Our research on automatic summarization has led to improved models of lexical importance and discourse similarity that allow us to more reliably identify the utterances most central to a conversation. To extend this work to models capable of producing detailed summaries and meeting minutes, we are currently working on algorithms to track how utterances relate to one another in a conversation: does an utterance serve to answer a question that was asked, to provide an explanation of something that was said, or to correct or disagree with an argument that was put forward, for example? Identifying such relations involves integrating our work on summarization with our work on dialogue and discourse modeling.
Drawing on our team’s expertise in modeling discourse structure, our research on dialogue extends work on discourse parsing for text and chat to model multi-party, spoken conversation. Progress in discourse parsing is greatly hindered by a dearth of annotated conversational data as well as a need for linguistic expertise for exploiting it. We are currently tackling both of these problems with an approach to weak supervision that allows expert annotators to study a small but representative sample of data and write labeling rules that can be used to automatically annotate large data sets. This approach allows us to easily incorporate heterogeneous sources of information that can be useful for dialogue modeling, from discursive cues to acoustic information.

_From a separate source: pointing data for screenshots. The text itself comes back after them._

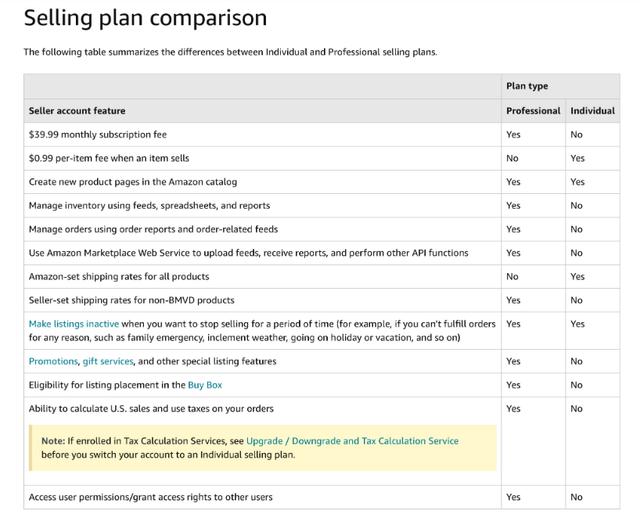
Task: Click the "Manage inventory using feeds" row
Action: [149, 205]
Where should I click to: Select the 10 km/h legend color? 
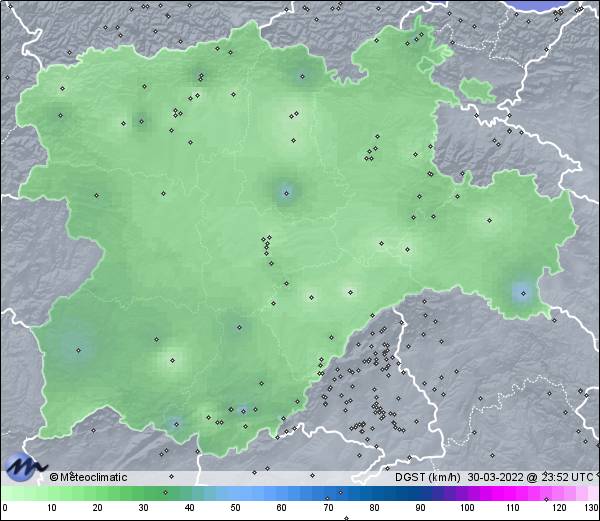coord(51,494)
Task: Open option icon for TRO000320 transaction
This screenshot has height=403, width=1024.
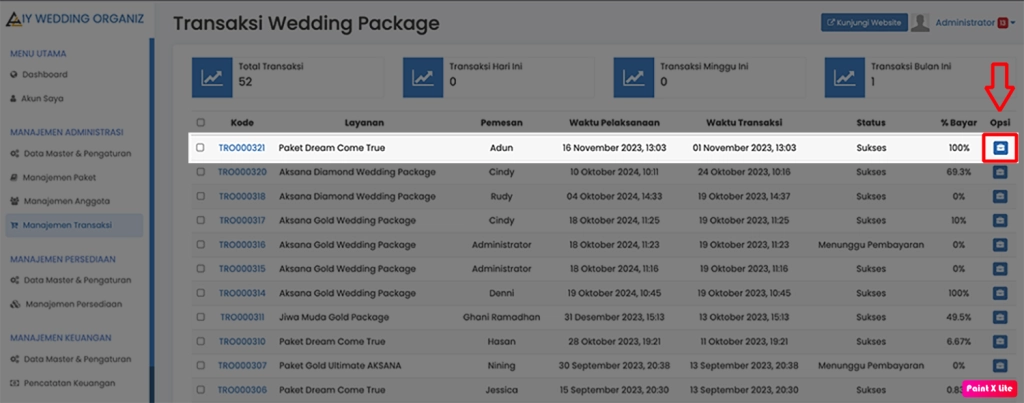Action: click(1000, 172)
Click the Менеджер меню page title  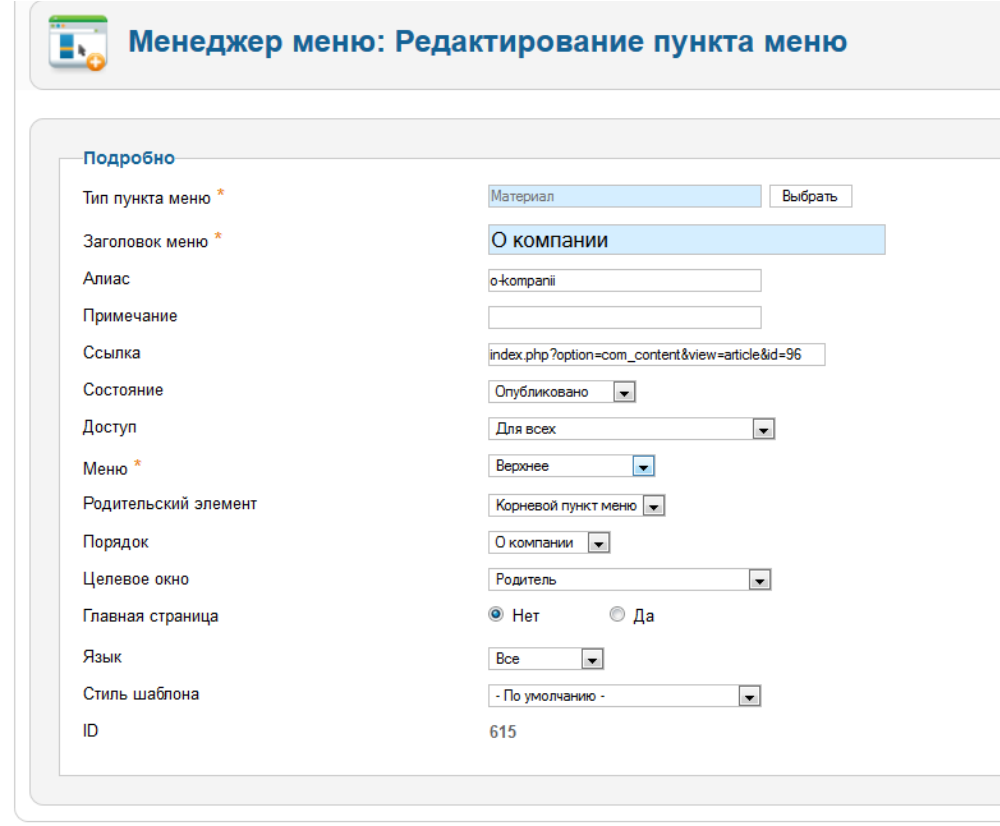488,42
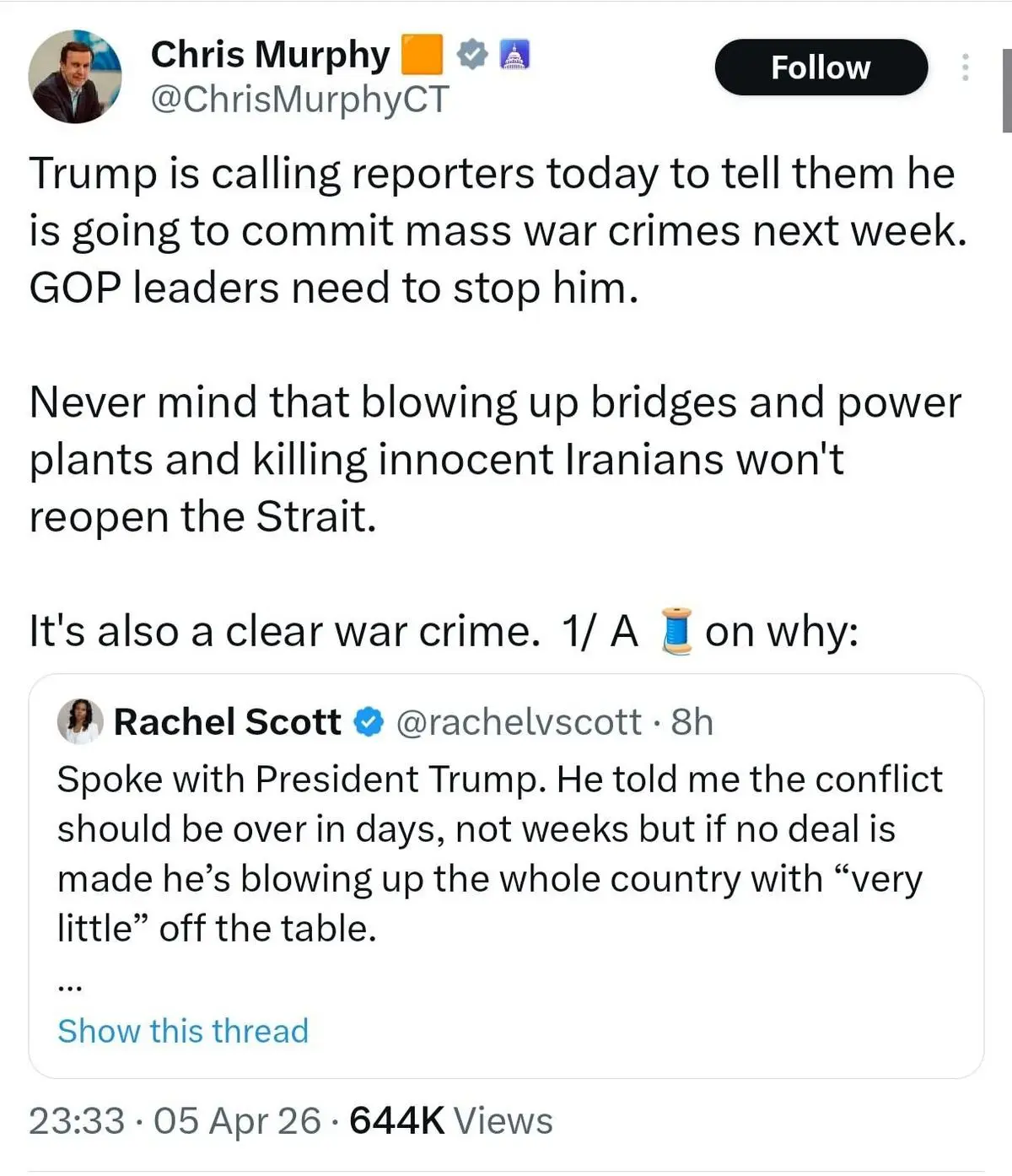The height and width of the screenshot is (1176, 1012).
Task: Click the scrollbar at the right edge
Action: [1007, 91]
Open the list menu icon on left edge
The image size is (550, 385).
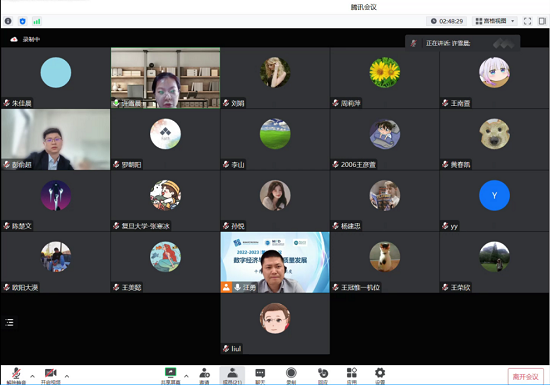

A final aspect of our work on language concerns the multimodality of face-to-face conversations, or even video conferences, in which gestures or other meaningful movements, as well as objects and actions visible in the context, can be semantically relevant. Understanding how the nonlinguistic context adds content to a conversation, and conversely, how the content of a conversation can help us understand what is going on in the visual scene will be crucial for developing models of conversation sophisticated enough to facilitate natural conversation between humans on the one hand and assistants or embodied agents, such as collaborative robots, on the other.